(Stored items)
*** Block opens ***

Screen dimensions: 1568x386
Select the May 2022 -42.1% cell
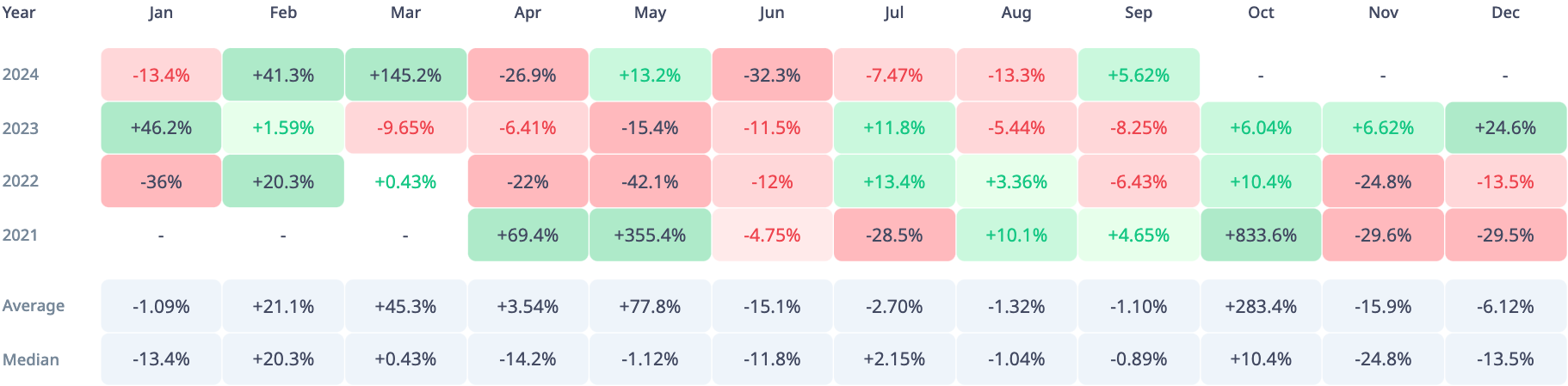(650, 181)
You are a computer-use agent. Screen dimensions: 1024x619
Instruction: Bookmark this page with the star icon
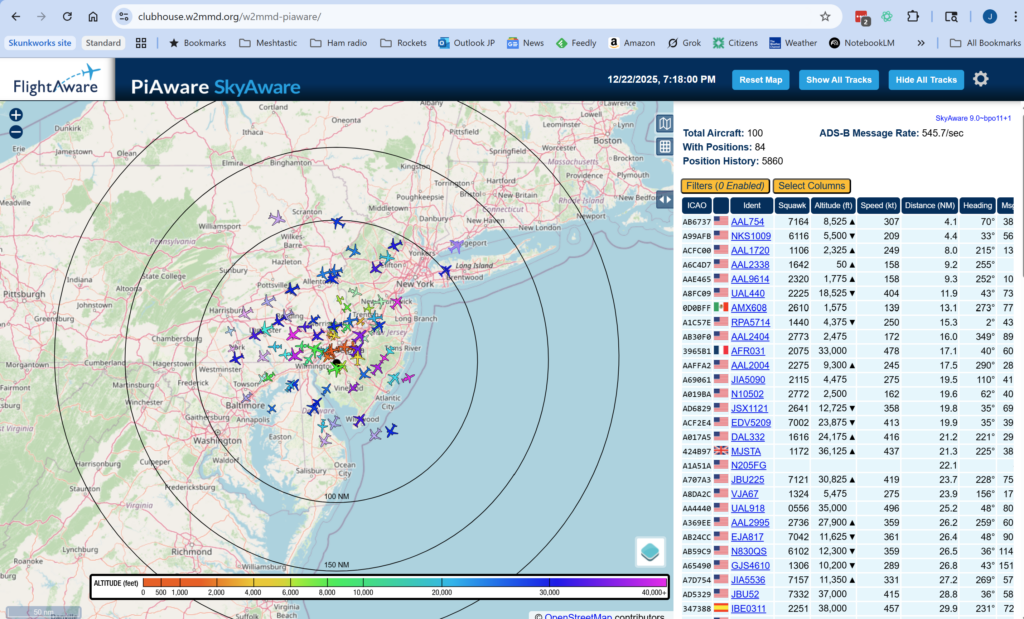(825, 17)
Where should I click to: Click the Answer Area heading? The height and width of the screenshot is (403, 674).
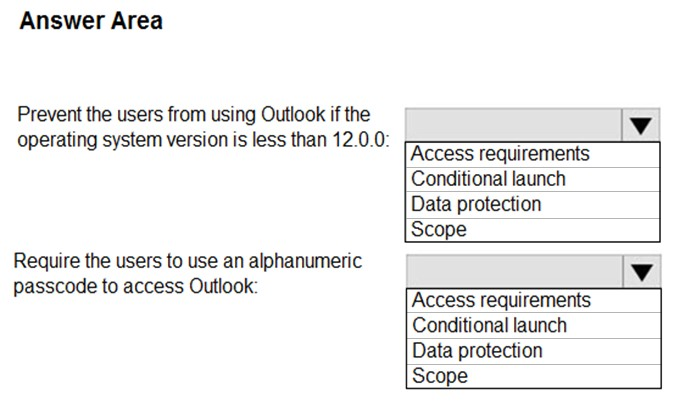click(x=91, y=21)
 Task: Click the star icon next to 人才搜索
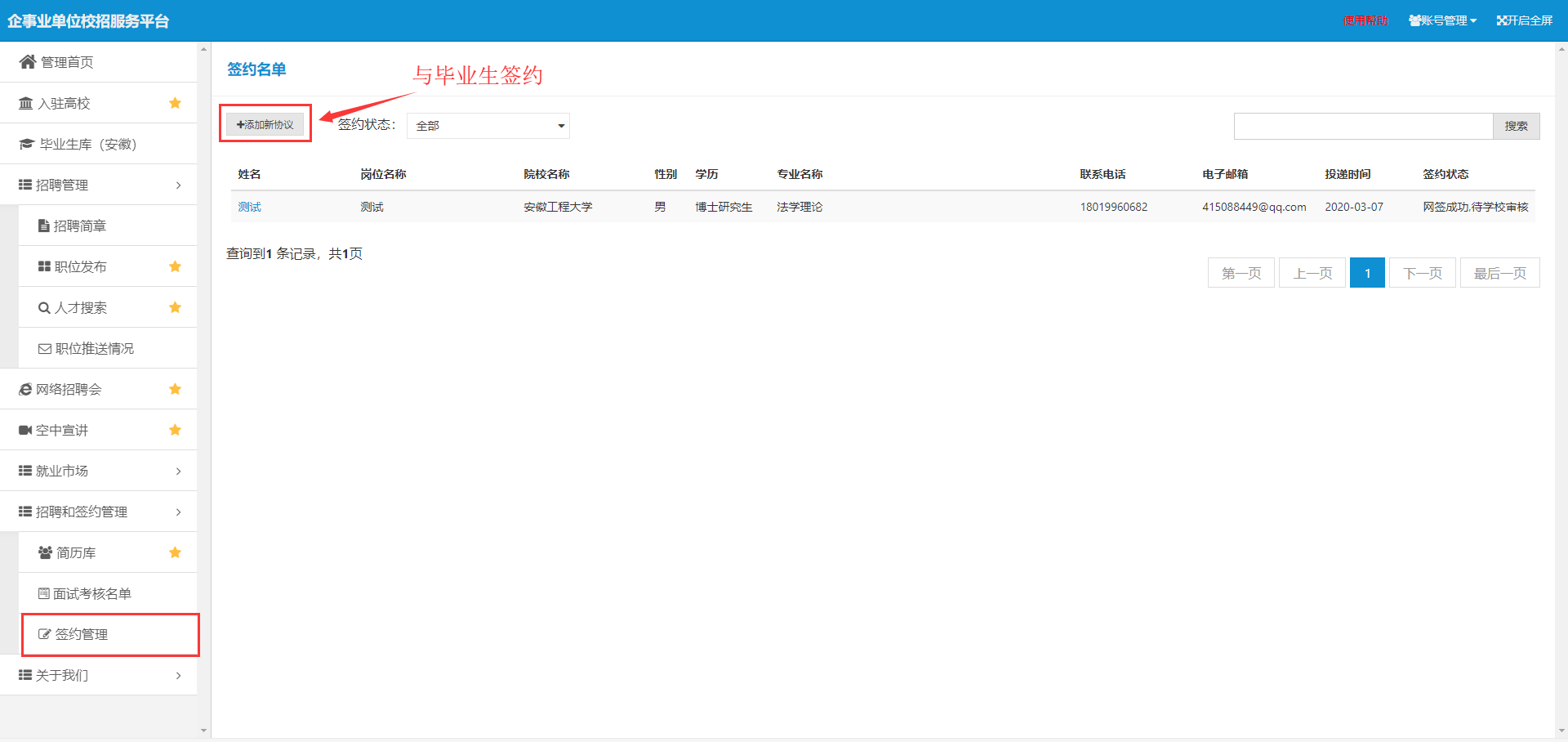[175, 307]
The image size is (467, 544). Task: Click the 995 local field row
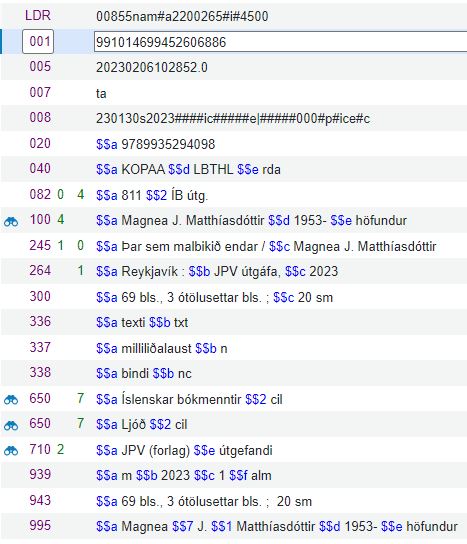[x=234, y=526]
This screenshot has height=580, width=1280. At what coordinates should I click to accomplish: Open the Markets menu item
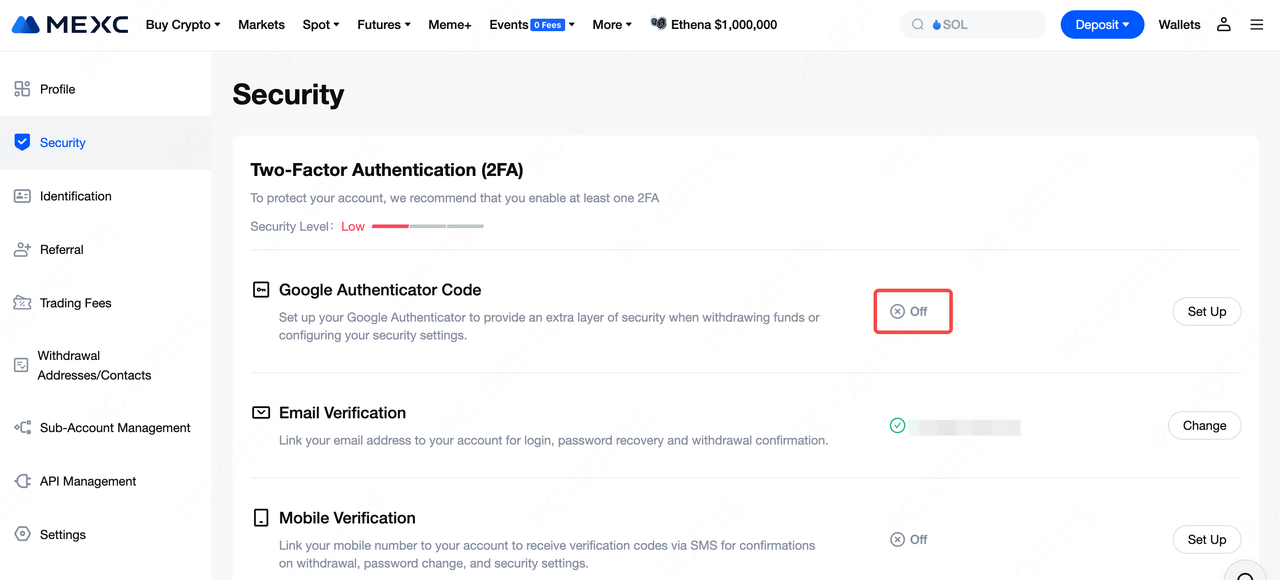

*** Block closes ***

Take the lines from the one holding "The image size" through the final line of the records above and output them exactly, both ends included, excluding pictures.

**Written solution:**
The image size is (467, 544). Task: Click the 995 local field row
[x=234, y=526]
This screenshot has height=580, width=1280. At what coordinates should I click to accomplish: Open the Markets menu item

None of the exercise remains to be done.